A che punto è, nel nostro sistema sanitario, il riconoscimento di un assegno di studio per i tirocinanti infermieri e per gli altri laureandi delle professioni sanitarie dell’area non medica? E soprattutto quanto costa per un infermiere un percorso di specializzazione post laurea? Un infermiere laureato che segue un percorso di specializzazione può contare su un aiuto economico dallo Stato?
A quanto pare siamo agli ultimi posti in Europa per il riconoscimento di un seppur minimo rimborso spese per tirocini che conducono alla laurea in Infermieristica, ma al contrario prevediamo un rimborso per i tirocinanti che si avviano alla laurea base in Medicina e addirittura un congruo assegno per i medici specializzandi. Stiamo parlando in questo caso di una retribuzione mensile di 1.650 euro, non certo irrisoria, da cui sono esclusi psicologi, farmacisti, veterinari, biologi, chimici, specialisti in fisica medica, ma soprattutto infermieri e ostetriche.
Frequentemente molti giovani infermieri neo-laureati non hanno la possibilità di affrontare i costi che una scuola di specializzazione comporta (tra mille e i 2mila euro per ogni anno), aprendo pertanto scenari di abbandono del percorso formativo o persino casi di sub lavoro sottopagati e impropri. D’altro canto, il lavoro svolto dagli studenti in qualità di tirocinanti rappresenta un apporto significativo, di cui il Ssn beneficia. Il loro importate contributo facilita i processi organizzativi, compensando la carenza di organico e il mancato turnover.

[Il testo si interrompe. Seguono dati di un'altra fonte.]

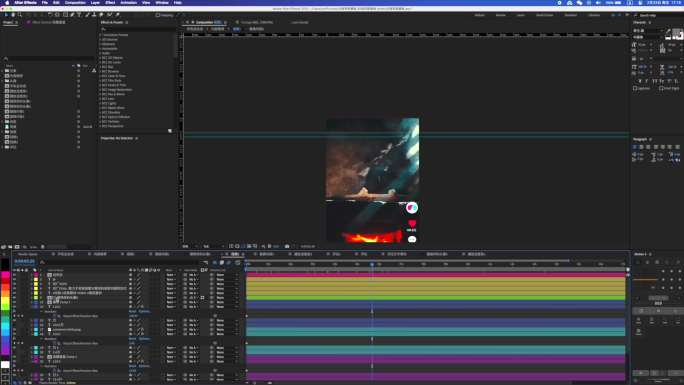Select the Puppet Pin tool
This screenshot has width=684, height=385.
117,15
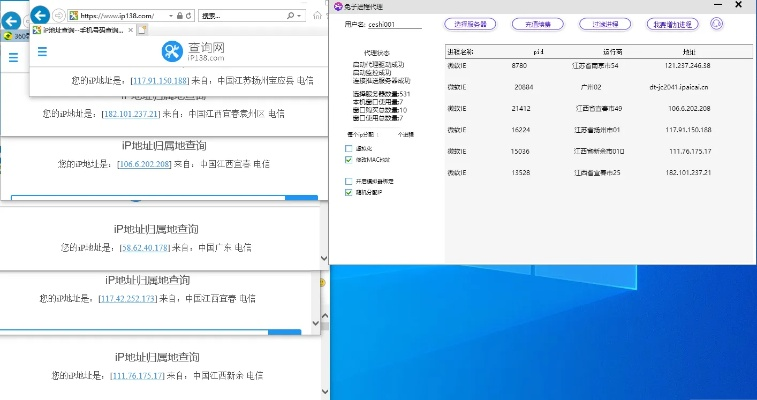Viewport: 757px width, 400px height.
Task: Disable the 随机分配IP checkbox
Action: pos(348,191)
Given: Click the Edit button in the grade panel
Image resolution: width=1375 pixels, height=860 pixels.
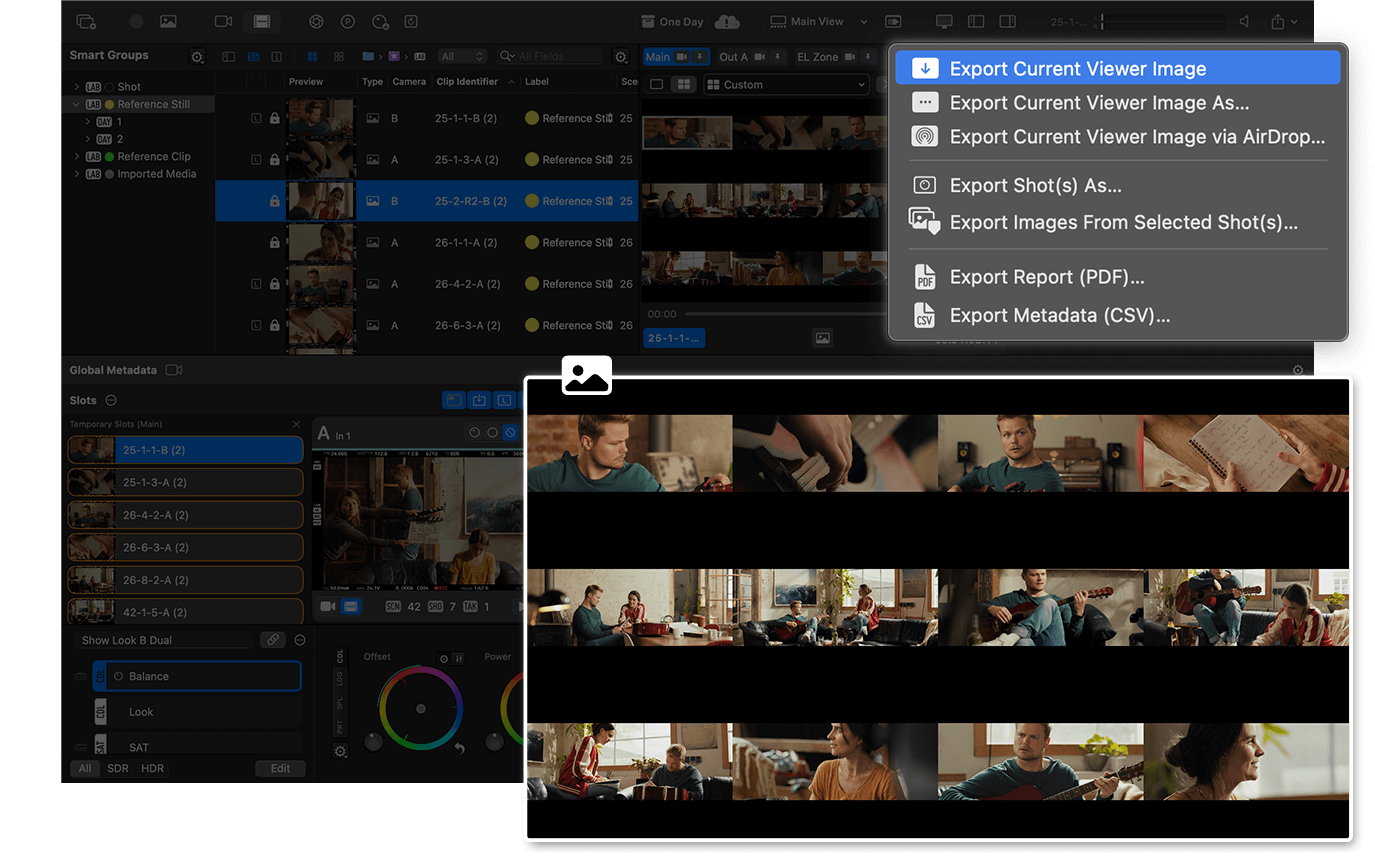Looking at the screenshot, I should tap(281, 768).
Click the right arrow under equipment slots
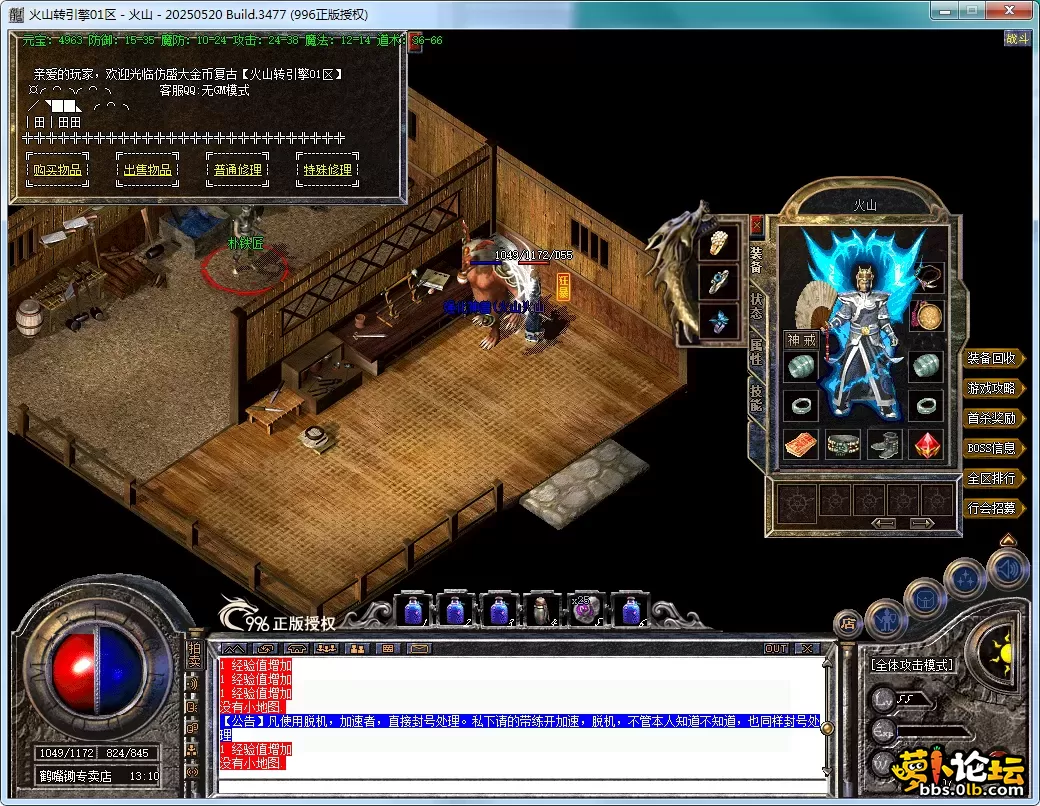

E cosa accade in Europa? Mai prima d’ora il Parlamento europeo aveva espresso ufficialmente come propria, la posizione di messa al bando dei tirocini non remunerati. Lo scorso gennaio ha condannato con estrema decisione tale condotta che in Italia viene attuata sistematicamente negli ospedali pubblici e privati, che spesso sfruttano gli studenti utilizzandoli come sub lavoratori durante la loro formazione. Accade fin troppo spesso ad infermieristica, e i dati sono allarmanti.
Gli studenti vengono chiamati, quindi, a tappare quei buchi che il sistema sanitario non argina tramite assunzioni pubbliche ed a coprire turni di infermieri assenti o talvolta mancanti. Addirittura, spesso i tirocinanti vengono mandati all’interno delle corsie senza una giusta guida da parte del tutor clinico o del personale infermieristico, senza che nessuno spieghi loro le procedure di svolgimento delle attività, mettendo così a rischio la buona riuscita delle attività stesse.
Vanno garantite retribuzioni e tutele a tirocini extra-curricolari e post-lauream. E vanno perlomeno finanziati i rimborsi per i tirocini curricolari, oltre a garantire la qualità della formazione di tirocini e stage. Ci sono del resto Paesi che sono avanti anni luce rispetto a noi. E’ chiaro che in Italia qualcosa deve cambiare. Prima di tutto siamo di fronte a un netto calo di laureati in Infermieristica. Per la prima volta dal 2011 il numero dei laureati in Infermieristica è sceso sotto 10mila.
Di questo passo continueremo a perdere infermieri per strada (il 30% nei prossimi tre anni), privandoci di coloro che già esercitano la professione, ma che stanchi e delusi scelgono di abbandonare l’Italia o di dimettersi dalla sanità pubblica per abbracciare la libera professione, ma soprattutto ci troveremo di fronte alla problematica dei professionisti che vanno in pensione, senza un adeguato ricambio generazionale.
Le conseguenze saranno assai deleterie per la qualità dei servizi sanitari: avremo sempre meno infermieri, con il rischio di dover mettere l’assistenza nelle mani di figure surrogate, oppure di ricorrere a professionisti stranieri, i quali, “solluccherati” dalle politiche stipendiali degli altri Paesi d’Europa, lasceranno anche loro l’Italia in men che non si dica. E’ davvero questa la sanità che vogliamo?